WORK ORDER — Repeat the records. Keep every word and mark exactly as it is.

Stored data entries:
********

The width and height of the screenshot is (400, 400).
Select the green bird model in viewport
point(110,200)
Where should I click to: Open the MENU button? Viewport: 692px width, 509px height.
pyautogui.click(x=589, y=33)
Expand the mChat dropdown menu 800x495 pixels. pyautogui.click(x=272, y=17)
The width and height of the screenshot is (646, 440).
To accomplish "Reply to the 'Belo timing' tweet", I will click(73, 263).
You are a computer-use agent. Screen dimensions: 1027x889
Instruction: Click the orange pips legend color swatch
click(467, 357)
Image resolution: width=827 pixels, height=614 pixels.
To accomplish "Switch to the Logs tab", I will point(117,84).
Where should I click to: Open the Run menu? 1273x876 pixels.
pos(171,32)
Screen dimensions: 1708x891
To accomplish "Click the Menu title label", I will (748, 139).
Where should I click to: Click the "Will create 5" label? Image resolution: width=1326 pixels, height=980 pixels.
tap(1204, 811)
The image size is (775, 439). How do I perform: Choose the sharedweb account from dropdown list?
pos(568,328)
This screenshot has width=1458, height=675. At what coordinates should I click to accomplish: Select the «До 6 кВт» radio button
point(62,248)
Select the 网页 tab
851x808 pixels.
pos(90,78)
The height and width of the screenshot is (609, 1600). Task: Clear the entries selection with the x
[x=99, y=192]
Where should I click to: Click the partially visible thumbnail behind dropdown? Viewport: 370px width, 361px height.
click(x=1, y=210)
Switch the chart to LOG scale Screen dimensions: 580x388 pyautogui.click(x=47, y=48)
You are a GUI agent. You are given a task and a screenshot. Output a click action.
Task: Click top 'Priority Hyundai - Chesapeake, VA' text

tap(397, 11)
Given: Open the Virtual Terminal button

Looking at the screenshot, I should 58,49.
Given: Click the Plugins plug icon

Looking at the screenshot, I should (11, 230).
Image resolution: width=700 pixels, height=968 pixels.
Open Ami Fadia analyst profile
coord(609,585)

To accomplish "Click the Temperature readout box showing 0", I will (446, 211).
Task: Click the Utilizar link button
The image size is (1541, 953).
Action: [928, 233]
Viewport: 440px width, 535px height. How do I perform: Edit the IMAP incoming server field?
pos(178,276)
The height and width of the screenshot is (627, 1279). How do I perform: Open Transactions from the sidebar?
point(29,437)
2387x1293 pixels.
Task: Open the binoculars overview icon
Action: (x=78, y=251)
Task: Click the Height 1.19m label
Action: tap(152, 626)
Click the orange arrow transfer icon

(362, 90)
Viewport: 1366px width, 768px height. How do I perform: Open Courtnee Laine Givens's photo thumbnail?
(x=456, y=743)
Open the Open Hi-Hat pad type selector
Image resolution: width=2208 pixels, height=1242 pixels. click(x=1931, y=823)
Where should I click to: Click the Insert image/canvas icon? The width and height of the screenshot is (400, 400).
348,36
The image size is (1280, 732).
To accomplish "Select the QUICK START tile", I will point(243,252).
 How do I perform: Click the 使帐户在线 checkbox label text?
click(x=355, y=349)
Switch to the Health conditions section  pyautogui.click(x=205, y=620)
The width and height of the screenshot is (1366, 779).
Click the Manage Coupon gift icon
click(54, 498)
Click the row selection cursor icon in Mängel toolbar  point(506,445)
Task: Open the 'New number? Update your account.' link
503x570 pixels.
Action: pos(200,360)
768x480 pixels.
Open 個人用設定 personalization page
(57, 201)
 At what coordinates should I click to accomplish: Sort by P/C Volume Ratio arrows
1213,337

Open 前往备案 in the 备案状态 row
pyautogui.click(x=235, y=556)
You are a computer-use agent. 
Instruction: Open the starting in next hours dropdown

********

SOLUTION TO THIS PROBLEM —
The width and height of the screenshot is (400, 400).
Select the green bird model in viewport
point(110,200)
Where should I click to: Open the MENU button? Viewport: 692px width, 509px height.
pyautogui.click(x=589, y=33)
Expand the mChat dropdown menu 800x495 pixels. pyautogui.click(x=272, y=17)
The width and height of the screenshot is (646, 440).
To accomplish "Reply to the 'Belo timing' tweet", I will click(73, 263).
You are a computer-use agent. Screen dimensions: 1027x889
Instruction: Click the orange pips legend color swatch
click(467, 357)
Image resolution: width=827 pixels, height=614 pixels.
To accomplish "Switch to the Logs tab", I will point(117,84).
Where should I click to: Open the Run menu? 1273x876 pixels.
pos(171,32)
Screen dimensions: 1708x891
To accomplish "Click the Menu title label", I will (748, 139).
Where should I click to: Click the "Will create 5" label? Image resolution: width=1326 pixels, height=980 pixels.
tap(1204, 811)
The image size is (775, 439). How do I perform: Choose the sharedweb account from dropdown list?
pos(568,328)
This screenshot has width=1458, height=675. At what coordinates should I click to accomplish: Select the «До 6 кВт» radio button
point(62,248)
Select the 网页 tab
851x808 pixels.
pos(90,78)
The height and width of the screenshot is (609, 1600). Task: Clear the entries selection with the x
[x=99, y=192]
Where should I click to: Click the partially visible thumbnail behind dropdown? Viewport: 370px width, 361px height.
click(x=1, y=210)
Switch the chart to LOG scale Screen dimensions: 580x388 pyautogui.click(x=47, y=48)
You are a GUI agent. You are given a task and a screenshot. Output a click action.
Task: Click top 'Priority Hyundai - Chesapeake, VA' text

tap(397, 11)
Given: Open the Virtual Terminal button

Looking at the screenshot, I should 58,49.
Given: Click the Plugins plug icon

Looking at the screenshot, I should (11, 230).
Image resolution: width=700 pixels, height=968 pixels.
Open Ami Fadia analyst profile
coord(609,585)

To accomplish "Click the Temperature readout box showing 0", I will (446, 211).
Task: Click the Utilizar link button
The image size is (1541, 953).
Action: [928, 233]
Viewport: 440px width, 535px height. How do I perform: Edit the IMAP incoming server field?
pos(178,276)
The height and width of the screenshot is (627, 1279). How do I perform: Open Transactions from the sidebar?
point(29,437)
2387x1293 pixels.
Task: Open the binoculars overview icon
Action: (x=78, y=251)
Task: Click the Height 1.19m label
Action: tap(152, 626)
Click the orange arrow transfer icon

(362, 90)
Viewport: 1366px width, 768px height. How do I perform: Open Courtnee Laine Givens's photo thumbnail?
(x=456, y=743)
Open the Open Hi-Hat pad type selector
Image resolution: width=2208 pixels, height=1242 pixels. click(x=1931, y=823)
Where should I click to: Click the Insert image/canvas icon? The width and height of the screenshot is (400, 400).
348,36
The image size is (1280, 732).
To accomplish "Select the QUICK START tile", I will point(243,252).
 How do I perform: Click the 使帐户在线 checkbox label text?
click(x=355, y=349)
Switch to the Health conditions section  pyautogui.click(x=205, y=620)
The width and height of the screenshot is (1366, 779).
Click the Manage Coupon gift icon
click(54, 498)
Click the row selection cursor icon in Mängel toolbar  point(506,445)
Task: Open the 'New number? Update your account.' link
503x570 pixels.
Action: pos(200,360)
768x480 pixels.
Open 個人用設定 personalization page
(57, 201)
 At what coordinates should I click to accomplish: Sort by P/C Volume Ratio arrows
1213,337

Open 前往备案 in the 备案状态 row
pyautogui.click(x=235, y=556)
You are a computer-use agent. 
Instruction: Open the starting in next hours dropdown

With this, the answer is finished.